─── Information ───
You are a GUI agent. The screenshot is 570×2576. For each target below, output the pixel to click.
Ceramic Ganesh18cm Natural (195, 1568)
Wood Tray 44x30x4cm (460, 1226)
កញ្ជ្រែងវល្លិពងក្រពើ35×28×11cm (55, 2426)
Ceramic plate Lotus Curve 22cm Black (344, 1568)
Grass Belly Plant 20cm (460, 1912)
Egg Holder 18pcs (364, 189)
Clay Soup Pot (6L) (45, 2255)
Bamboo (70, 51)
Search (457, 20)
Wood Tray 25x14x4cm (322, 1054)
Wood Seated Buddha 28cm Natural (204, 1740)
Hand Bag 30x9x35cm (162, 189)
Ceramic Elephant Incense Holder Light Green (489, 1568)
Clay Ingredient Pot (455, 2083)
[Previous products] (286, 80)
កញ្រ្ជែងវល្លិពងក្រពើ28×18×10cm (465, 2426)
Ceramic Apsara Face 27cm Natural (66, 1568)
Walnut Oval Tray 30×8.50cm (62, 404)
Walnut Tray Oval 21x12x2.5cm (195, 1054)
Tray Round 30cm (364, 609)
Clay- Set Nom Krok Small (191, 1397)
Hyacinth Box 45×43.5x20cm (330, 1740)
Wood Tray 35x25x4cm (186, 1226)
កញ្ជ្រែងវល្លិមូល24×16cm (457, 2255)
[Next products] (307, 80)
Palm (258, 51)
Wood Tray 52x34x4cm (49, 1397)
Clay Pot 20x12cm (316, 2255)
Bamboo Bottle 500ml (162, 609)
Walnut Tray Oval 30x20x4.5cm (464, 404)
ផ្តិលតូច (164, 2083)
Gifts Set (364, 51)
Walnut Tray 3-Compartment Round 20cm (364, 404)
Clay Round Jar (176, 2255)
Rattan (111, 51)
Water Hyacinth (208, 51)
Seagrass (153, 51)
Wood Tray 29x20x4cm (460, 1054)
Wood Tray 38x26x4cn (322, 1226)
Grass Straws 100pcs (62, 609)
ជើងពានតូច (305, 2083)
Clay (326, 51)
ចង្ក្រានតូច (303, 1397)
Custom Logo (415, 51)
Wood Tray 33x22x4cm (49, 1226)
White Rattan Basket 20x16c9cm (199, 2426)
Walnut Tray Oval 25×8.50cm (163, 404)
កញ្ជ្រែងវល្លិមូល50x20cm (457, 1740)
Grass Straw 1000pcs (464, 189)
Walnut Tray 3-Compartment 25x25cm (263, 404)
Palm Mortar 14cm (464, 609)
───
▶ _What you will do_: Repeat the data in full, keeping each word exactly as it is.

▶ _The completed task_:
You are a GUI agent. The screenshot is 570×2576. For each target below, output the pixel to click.
Ceramic Ganesh18cm Natural (195, 1568)
Wood Tray 44x30x4cm (460, 1226)
កញ្ជ្រែងវល្លិពងក្រពើ35×28×11cm (55, 2426)
Ceramic plate Lotus Curve 22cm Black (344, 1568)
Grass Belly Plant 20cm (460, 1912)
Egg Holder 18pcs (364, 189)
Clay Soup Pot (6L) (45, 2255)
Bamboo (70, 51)
Search (457, 20)
Wood Tray 25x14x4cm (322, 1054)
Wood Seated Buddha 28cm Natural (204, 1740)
Hand Bag 30x9x35cm (162, 189)
Ceramic Elephant Incense Holder Light Green (489, 1568)
Clay Ingredient Pot (455, 2083)
[Previous products] (286, 80)
កញ្រ្ជែងវល្លិពងក្រពើ28×18×10cm (465, 2426)
Ceramic Apsara Face 27cm Natural (66, 1568)
Walnut Oval Tray 30×8.50cm (62, 404)
Walnut Tray Oval 21x12x2.5cm (195, 1054)
Tray Round 30cm (364, 609)
Clay- Set Nom Krok Small (191, 1397)
Hyacinth Box 45×43.5x20cm (330, 1740)
Wood Tray 35x25x4cm (186, 1226)
កញ្ជ្រែងវល្លិមូល24×16cm (457, 2255)
[Next products] (307, 80)
Palm (258, 51)
Wood Tray 52x34x4cm (49, 1397)
Clay Pot 20x12cm (316, 2255)
Bamboo Bottle 500ml (162, 609)
Walnut Tray Oval 30x20x4.5cm (464, 404)
ផ្តិលតូច (164, 2083)
Gifts Set (364, 51)
Walnut Tray 3-Compartment Round 20cm (364, 404)
Clay Round Jar (176, 2255)
Rattan (111, 51)
Water Hyacinth (208, 51)
Seagrass (153, 51)
Wood Tray 29x20x4cm (460, 1054)
Wood Tray 38x26x4cn (322, 1226)
Grass Straws 100pcs (62, 609)
ជើងពានតូច (305, 2083)
Clay (326, 51)
ចង្ក្រានតូច (303, 1397)
Custom Logo (415, 51)
Wood Tray 33x22x4cm (49, 1226)
White Rattan Basket 20x16c9cm (199, 2426)
Walnut Tray Oval 25×8.50cm (163, 404)
កញ្ជ្រែងវល្លិមូល50x20cm (457, 1740)
Grass Straw 1000pcs (464, 189)
Walnut Tray 3-Compartment 25x25cm (263, 404)
Palm Mortar 14cm (464, 609)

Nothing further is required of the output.